▸ **WORK TO COMPLETE**:
With the exception of the pictures, write out the data below precisely.

%%

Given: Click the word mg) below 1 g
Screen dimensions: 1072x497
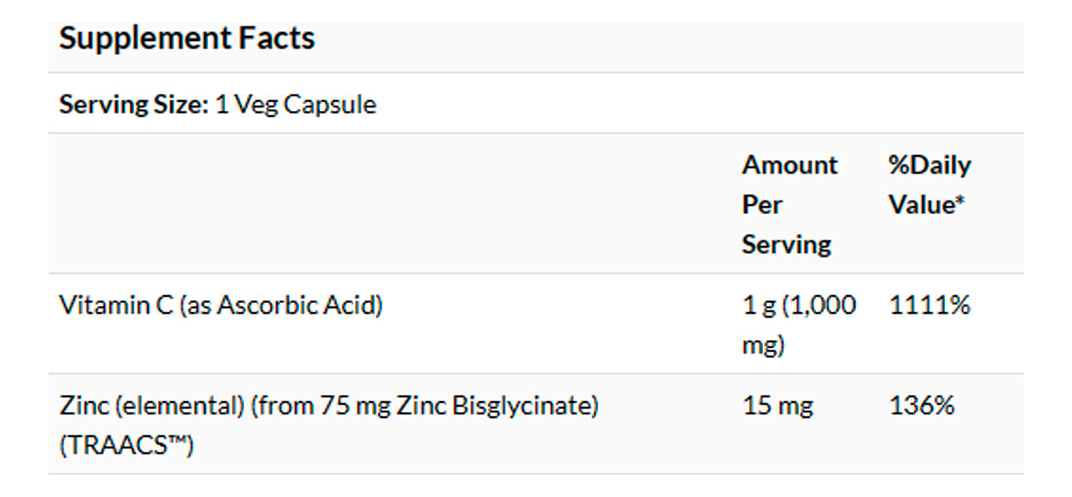Looking at the screenshot, I should [763, 346].
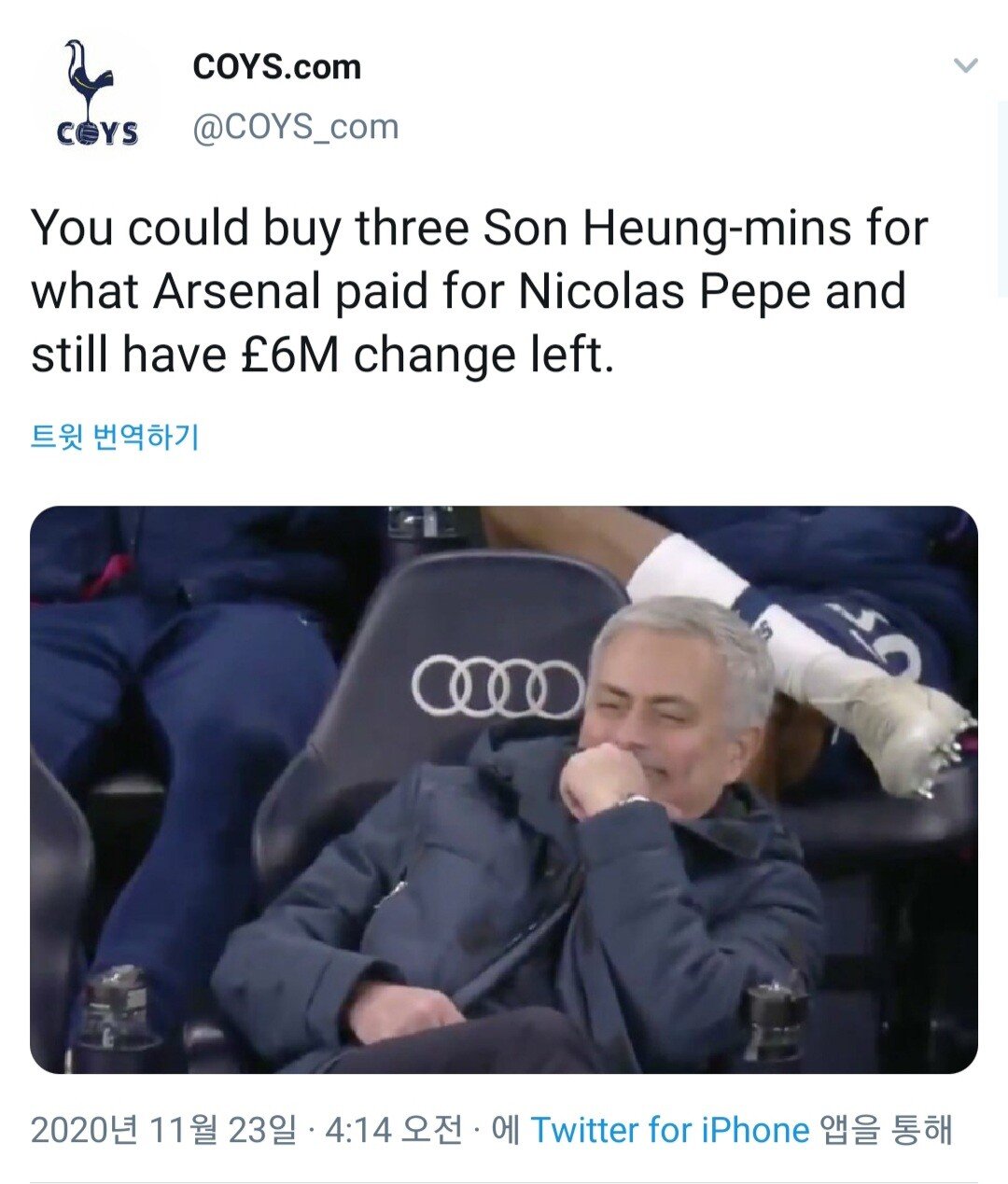This screenshot has width=1008, height=1184.
Task: Click 트윗 번역하기 to translate the tweet
Action: click(115, 437)
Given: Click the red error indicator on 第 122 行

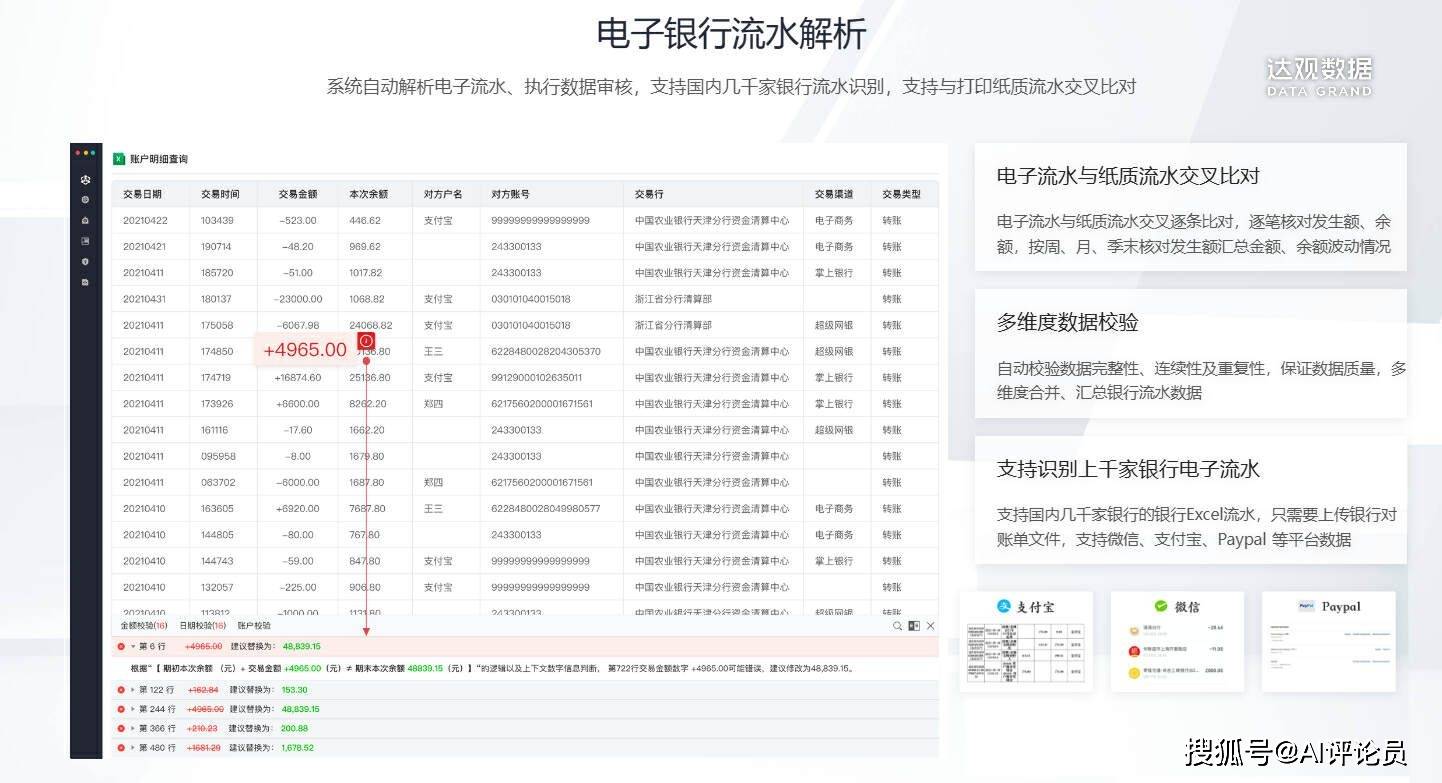Looking at the screenshot, I should (119, 690).
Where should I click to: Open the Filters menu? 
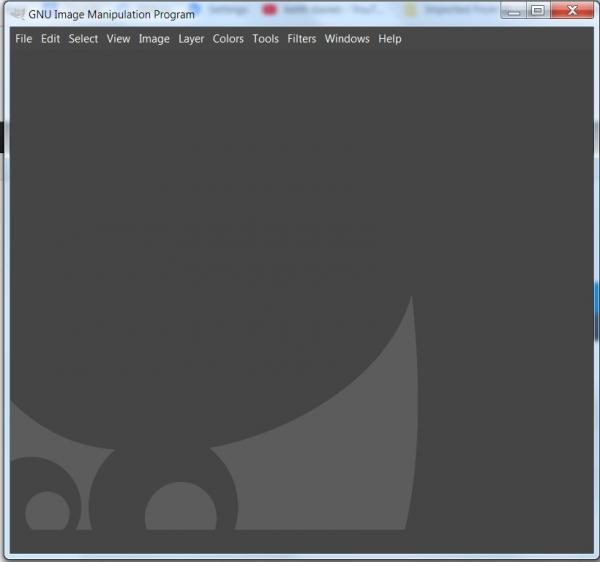tap(302, 39)
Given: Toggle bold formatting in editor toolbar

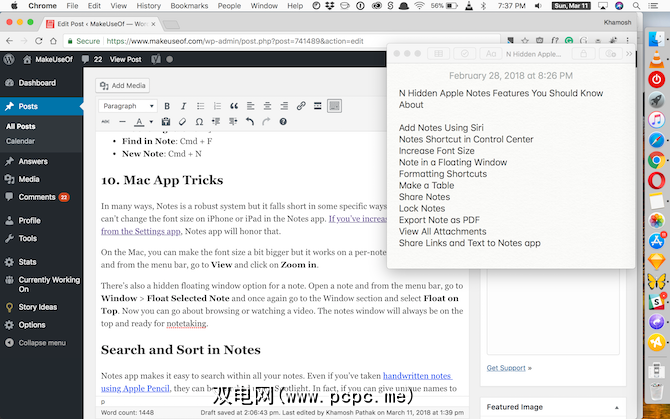Looking at the screenshot, I should 167,106.
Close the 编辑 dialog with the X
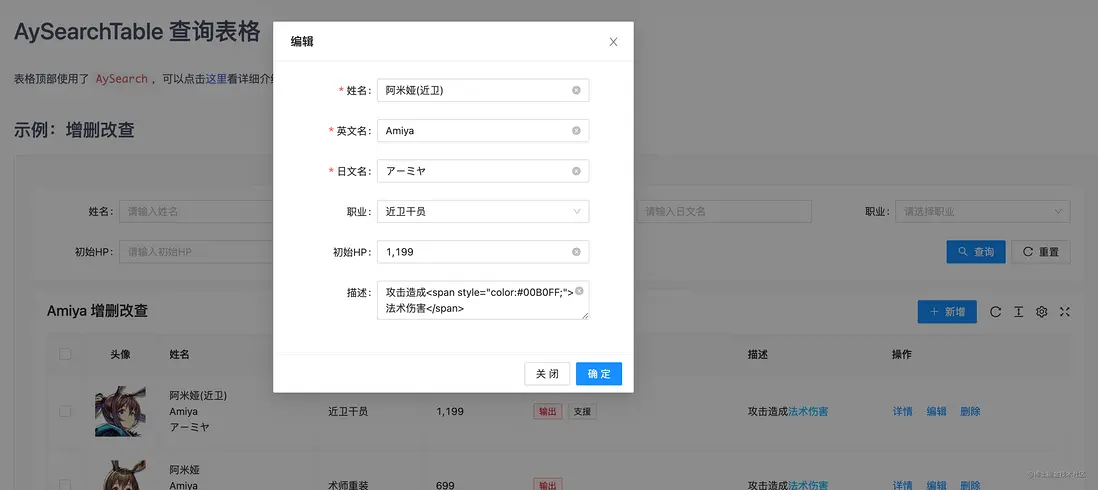The image size is (1098, 490). point(613,42)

%%

▸ **OUTPUT FOR THIS EXERCISE**:
Given: Click the word mg) below 1 g
Screen dimensions: 1072x497
Looking at the screenshot, I should [763, 346].
This screenshot has width=1008, height=1184.
Task: Click 트윗 번역하기 to translate the tweet
Action: click(115, 437)
Given: Click the red error indicator on 第 122 行

Looking at the screenshot, I should (119, 690).
Where should I click to: Open the Filters menu? 
tap(302, 39)
Given: Toggle bold formatting in editor toolbar

Looking at the screenshot, I should 167,106.
Close the 编辑 dialog with the X
The image size is (1098, 490). point(613,42)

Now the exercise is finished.